Twenty-one facilities formed local quality improvement teams, received quality improvement training, and implemented process changes. Learning was shared across teams on an ongoing basis. We conducted an evaluation of pre-post change in the timeliness of follow-up among participating facilities. The primary outcome measure was pre-post change in the percent of patients receiving a follow-up colonoscopy within 60 days of +FOBT among all patients receiving a colonoscopy within a year. Secondary measures included the percent of patients receiving a colonoscopy within one year of +FOBT and average days to colonoscopy. Team characteristics and change strategies were examined as possible correlates with facility-level improvement.

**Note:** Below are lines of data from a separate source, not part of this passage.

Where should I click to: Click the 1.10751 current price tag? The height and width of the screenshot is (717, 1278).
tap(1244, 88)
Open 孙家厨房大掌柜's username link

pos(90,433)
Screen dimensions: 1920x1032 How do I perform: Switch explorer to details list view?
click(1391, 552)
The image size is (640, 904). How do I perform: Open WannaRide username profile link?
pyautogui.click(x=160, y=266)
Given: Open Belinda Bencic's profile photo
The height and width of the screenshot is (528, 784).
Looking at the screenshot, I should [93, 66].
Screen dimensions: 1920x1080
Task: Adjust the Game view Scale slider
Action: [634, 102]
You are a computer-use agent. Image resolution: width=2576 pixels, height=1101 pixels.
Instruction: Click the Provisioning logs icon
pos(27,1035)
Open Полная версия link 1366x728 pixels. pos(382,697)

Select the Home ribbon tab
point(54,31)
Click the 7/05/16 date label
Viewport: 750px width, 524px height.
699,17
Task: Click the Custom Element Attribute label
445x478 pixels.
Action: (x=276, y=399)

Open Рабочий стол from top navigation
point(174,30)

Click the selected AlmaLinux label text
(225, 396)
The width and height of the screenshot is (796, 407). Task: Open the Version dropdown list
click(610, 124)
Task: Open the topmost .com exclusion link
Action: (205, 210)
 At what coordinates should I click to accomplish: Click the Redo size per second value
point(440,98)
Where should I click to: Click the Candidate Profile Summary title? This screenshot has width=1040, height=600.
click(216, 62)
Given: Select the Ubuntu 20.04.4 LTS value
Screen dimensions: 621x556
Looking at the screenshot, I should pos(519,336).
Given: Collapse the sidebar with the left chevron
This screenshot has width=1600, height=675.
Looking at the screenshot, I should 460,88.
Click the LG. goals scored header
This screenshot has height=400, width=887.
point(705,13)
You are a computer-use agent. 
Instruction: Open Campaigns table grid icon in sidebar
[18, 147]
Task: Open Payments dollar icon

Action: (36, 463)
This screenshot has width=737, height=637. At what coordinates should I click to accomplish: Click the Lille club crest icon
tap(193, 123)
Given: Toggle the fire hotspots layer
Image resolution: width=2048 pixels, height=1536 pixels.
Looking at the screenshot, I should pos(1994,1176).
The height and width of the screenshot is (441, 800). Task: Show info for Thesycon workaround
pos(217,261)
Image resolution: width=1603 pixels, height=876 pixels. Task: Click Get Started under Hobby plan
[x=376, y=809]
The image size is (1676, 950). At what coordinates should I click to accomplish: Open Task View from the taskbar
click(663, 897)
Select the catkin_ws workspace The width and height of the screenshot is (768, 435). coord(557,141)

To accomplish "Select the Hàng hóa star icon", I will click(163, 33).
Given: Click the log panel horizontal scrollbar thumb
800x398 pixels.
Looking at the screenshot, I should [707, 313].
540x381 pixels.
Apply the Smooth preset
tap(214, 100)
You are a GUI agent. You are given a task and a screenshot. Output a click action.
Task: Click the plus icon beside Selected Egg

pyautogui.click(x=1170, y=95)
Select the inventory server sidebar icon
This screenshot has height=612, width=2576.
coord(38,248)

There was significant improvement in the percent receiving a colonoscopy within 60 days (26% pre-C4 versus 38% post-C4), the percent receiving a colonoscopy within one year (33% pre-C4 versus 43% post-C4), and the average days to colonoscopy (129.9 days pre-C4 versus 104.8 days post-C4). Improvement in the 60-day measure was significant at 12 of the 21 facilities. Teams with the most improvement established clear roles and goals, had previous QI experience, made more use of quality improvement tools, and incorporated primary care education efforts into their improvement work.
The VHA’s FOBT follow-up quality improvement collaborative appears to have had an overall positive effect; however, benefits of participation were not realized by all facilities.
Multi-site collaboratives have the potential to improve the timeliness of follow-up after a positive CRC screening test. The likelihood of successes may be enhanced by establishing experienced QI teams with clear goals and roles who understand and use established quality improvement tools. Teams should consider incorporating primary care education efforts into their improvement plan.